UCF’s cutting edge RESTORES clinic, which helps people suffering from post-traumatic stress disorder, has been awarded a $10 million grant to expand its work.
The U.S. Army is funding RESTORES to establish programs at Dwight D. Eisenhower Army Medical Center in Georgia, Naval Medical Hospital Portsmouth in Virginia and Marine Corps Base Camp Lejeune in North Carolina.
“This is a wonderful opportunity to take this program to active-duty military personnel and treat them on their own bases, right where they are,” said Deborah Beidel, a UCF Pegasus Professor of psychology and medical education, who leads the clinic. “Our early research results show our program to be more effective than traditional PTSD treatment, and this gives us the opportunity to get some additional data to demonstrate it on a larger scale, while providing treatment in a convenient way for our patients.”

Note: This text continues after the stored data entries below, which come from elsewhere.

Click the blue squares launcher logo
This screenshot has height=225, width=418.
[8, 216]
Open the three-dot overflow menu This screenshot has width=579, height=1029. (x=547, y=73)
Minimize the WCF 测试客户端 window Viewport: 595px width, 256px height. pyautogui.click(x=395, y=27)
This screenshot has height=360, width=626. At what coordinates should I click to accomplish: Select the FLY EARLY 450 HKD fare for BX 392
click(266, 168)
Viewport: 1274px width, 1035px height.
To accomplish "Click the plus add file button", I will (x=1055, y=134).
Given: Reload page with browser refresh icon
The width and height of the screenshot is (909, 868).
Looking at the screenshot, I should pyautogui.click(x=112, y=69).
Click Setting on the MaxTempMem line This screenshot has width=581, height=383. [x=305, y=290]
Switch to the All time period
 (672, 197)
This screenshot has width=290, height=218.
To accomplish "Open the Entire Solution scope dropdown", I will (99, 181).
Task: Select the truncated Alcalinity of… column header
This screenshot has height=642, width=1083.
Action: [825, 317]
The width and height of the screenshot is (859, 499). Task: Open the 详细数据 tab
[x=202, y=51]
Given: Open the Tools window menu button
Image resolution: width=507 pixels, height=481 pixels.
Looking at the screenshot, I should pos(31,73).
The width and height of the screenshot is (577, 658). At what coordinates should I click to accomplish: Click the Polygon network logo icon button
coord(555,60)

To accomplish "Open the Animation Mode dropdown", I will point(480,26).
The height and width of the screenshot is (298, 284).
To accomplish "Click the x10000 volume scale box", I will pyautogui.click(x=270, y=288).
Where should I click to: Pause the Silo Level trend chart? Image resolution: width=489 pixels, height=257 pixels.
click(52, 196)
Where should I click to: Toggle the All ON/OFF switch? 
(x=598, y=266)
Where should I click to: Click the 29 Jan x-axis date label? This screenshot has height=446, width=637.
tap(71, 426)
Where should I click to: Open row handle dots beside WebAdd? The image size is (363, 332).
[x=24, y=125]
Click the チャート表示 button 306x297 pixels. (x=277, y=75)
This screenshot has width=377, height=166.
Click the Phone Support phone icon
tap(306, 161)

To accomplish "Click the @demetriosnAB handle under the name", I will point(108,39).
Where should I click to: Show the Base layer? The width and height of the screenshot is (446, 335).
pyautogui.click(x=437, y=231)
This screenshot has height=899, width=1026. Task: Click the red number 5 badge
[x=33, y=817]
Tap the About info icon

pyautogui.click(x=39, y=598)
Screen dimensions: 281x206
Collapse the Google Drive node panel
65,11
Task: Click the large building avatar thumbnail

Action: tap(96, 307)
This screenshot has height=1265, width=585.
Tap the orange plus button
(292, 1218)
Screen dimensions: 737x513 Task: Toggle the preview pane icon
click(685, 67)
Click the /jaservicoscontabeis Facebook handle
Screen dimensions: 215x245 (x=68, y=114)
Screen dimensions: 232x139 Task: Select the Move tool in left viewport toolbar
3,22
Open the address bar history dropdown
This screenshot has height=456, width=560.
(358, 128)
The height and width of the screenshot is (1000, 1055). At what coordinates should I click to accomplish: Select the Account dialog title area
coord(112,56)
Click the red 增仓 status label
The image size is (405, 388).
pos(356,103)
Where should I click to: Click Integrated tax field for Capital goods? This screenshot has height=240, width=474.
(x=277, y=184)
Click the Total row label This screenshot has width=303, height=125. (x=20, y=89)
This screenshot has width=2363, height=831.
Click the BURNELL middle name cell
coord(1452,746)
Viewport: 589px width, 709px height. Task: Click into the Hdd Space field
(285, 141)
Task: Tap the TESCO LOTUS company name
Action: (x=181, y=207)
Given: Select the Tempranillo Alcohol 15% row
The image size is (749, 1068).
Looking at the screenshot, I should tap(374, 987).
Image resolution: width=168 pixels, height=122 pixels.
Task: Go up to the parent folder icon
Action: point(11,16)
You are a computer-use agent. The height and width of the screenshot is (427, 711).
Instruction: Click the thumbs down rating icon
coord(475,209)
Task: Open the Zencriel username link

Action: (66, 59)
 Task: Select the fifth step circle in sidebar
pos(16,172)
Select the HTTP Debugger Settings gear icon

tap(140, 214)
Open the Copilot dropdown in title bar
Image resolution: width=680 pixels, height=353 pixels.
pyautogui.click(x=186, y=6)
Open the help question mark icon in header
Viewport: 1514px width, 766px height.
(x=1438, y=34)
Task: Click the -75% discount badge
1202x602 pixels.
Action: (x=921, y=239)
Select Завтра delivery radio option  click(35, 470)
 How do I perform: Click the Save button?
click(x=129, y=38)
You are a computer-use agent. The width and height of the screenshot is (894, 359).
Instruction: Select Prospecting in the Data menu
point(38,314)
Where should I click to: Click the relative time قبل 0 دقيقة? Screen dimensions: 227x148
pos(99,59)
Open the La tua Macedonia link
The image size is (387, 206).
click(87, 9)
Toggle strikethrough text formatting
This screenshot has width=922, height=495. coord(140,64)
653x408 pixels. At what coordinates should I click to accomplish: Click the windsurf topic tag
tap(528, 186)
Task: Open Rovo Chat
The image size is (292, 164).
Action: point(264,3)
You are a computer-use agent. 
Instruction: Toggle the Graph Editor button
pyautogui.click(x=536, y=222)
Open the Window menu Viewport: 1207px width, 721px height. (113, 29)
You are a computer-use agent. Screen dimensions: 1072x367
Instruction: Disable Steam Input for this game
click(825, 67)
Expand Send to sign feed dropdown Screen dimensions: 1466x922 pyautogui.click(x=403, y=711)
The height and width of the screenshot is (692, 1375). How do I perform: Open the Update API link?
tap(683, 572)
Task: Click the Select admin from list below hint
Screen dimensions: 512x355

Beidel and her team developed a compressed three-week program that combines virtual reality and exposure therapy with group treatments for anger, depression, guilt, and social isolation. The team established the RESTORES clinic in 2011 on the main UCF campus and has been helping veterans and their families. The clinic has treated 300 veterans and active-duty personnel, first responders from 20 states and Pulse survivors. Early research results demonstrate that the intensive treatment has significantly improved symptoms in most patients, with about two-thirds no longer showing the clinical criteria for a PTSD diagnosis, Beidel said.
The grant allows Beidel and her team to establish and run the program at the three military facilities. The overall objective of this study is to determine if the compressed program, can be used as an effective alternative treatment for PTSD and to compare its impact on social, familial, and occupational impairment that often result from PTSD treatment.
PTSD affects more than the individual; it affects families and communities. UCF’s program is the only treatment for PTSD that directly targets these additional areas of functioning. Other programs are specifically directed at decreasing PTSD symptoms.
“Our program is more comprehensive – not only do we target symptoms, but we also directly target impairment in these important areas of everyday life,” Beidel said.
Three hundred active-military personnel – 100 at each site – will be recruited for the study. The candidates will need to meet several criteria including diagnosis of PTSD or other trauma.
The study will evaluate the effectiveness of the program when delivered in an intensive outpatient format compared to a treatment called prolonged exposure, which consists solely of exposure therapy without the virtual reality component, and which is delivered in either a compressed daily or standard weekly fashion.